Regional coffee agencies want tariffs removed to boost trade
By Graham Kajilwa | June 18th 2021
Coffee agencies in the East African region have proposed the removal of trade tariffs in the continent to boost earnings.
A policy brief published by the East African Business Council (EABC) says countries should heavily maximise on the African Continental Free Trade Area (AfCFTA) agreement to search for new markets.
The policy, published May 17, 2021, notes that given the economies of scale, the free trade agreement is a golden opportunity for the East African Community (EAC) to export coffee to the rest of the continent.
"To this end, the EAC should advocate and push for zero tariff coffee trade, especially processed coffee, across the entire African region as part of the AfCFTA,” it says.
EABC says that since all the five countries - Burundi, Rwanda, Kenya, Uganda and Tanzania - produce coffee of high quality, none should consider the beans to be sensitive products.
Instead, they should use the opportunity to boost local uptake of coffee.
The document is titled, Policy Brief on General Trade Obstacles on Coffee Trade in the East African Community.
It involved Café du Burundi, Kenya Coffee Traders Association, Coffee Exporters and Processors Association of Rwanda, Tanzania Coffee Association and Uganda Coffee Federation.

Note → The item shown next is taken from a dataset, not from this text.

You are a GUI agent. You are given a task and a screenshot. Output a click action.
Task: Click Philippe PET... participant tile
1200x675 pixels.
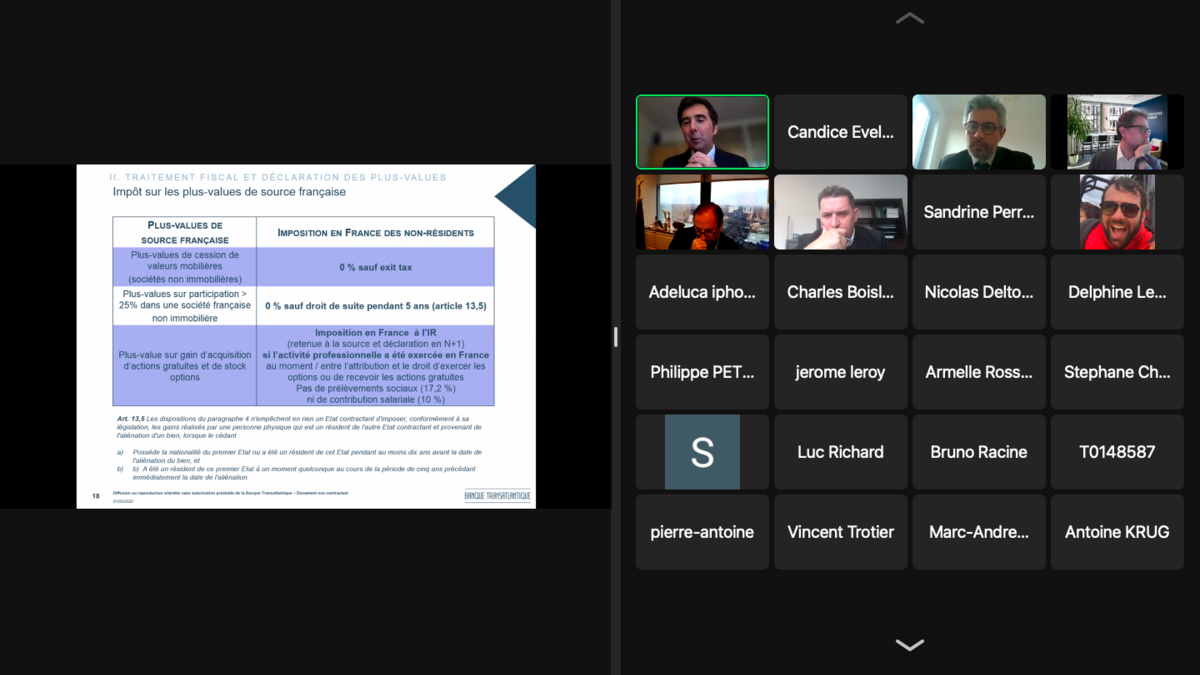click(702, 372)
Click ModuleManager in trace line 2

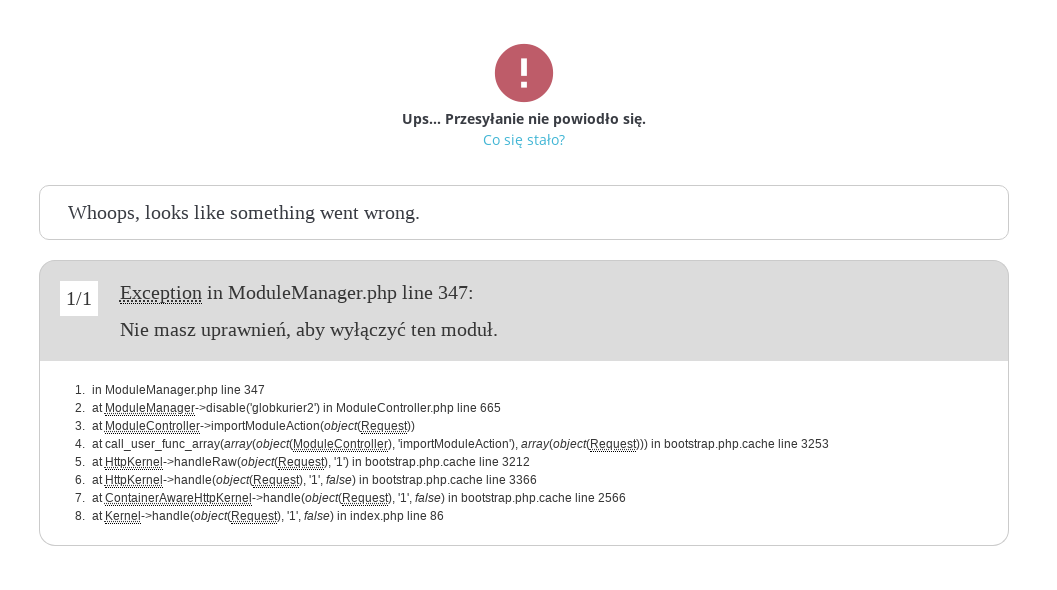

The document proposes that the coffee agencies can make a special blend of coffee dubbed ‘EAC Cup of Excellence’ by mixing the beans from each country for joint marketing.
“This model has been tried by countries such as Colombia and Brazil, who have entered the downstream coffee supply chain by roasting and selling products to market overseas,” it says.
The policy says 168,836,000 bags (each 60kg) of coffee were produced in 2019. Burundi produced 253,000 bags, Kenya 850,000, Rwanda 363,000, Uganda 5,250,000 and Tanzania 926,000.
A proposal to reduce prices of coffee in the EAC to boost local consumption has also been fronted. The region has also been asked to hold festivals and initiatives to sensitise locals to consume coffee.
EABC lists several challenges hampering the growth of the sector ranging from low productivity to multiplicity of taxes and delays in receiving refunds on value-added taxes.
“This was noted as a key challenge in some partner states, noting that not only did these cut into already depressed profit margins but also added to the cumbersome procedures given the multiple collection points and authorities and the time taken to make all the payments,” it says.
Unlike tea, the document says, roasted coffee beans have a short shelf life in terms of aroma, which calls for special packaging that is often expensive because the materials are imported.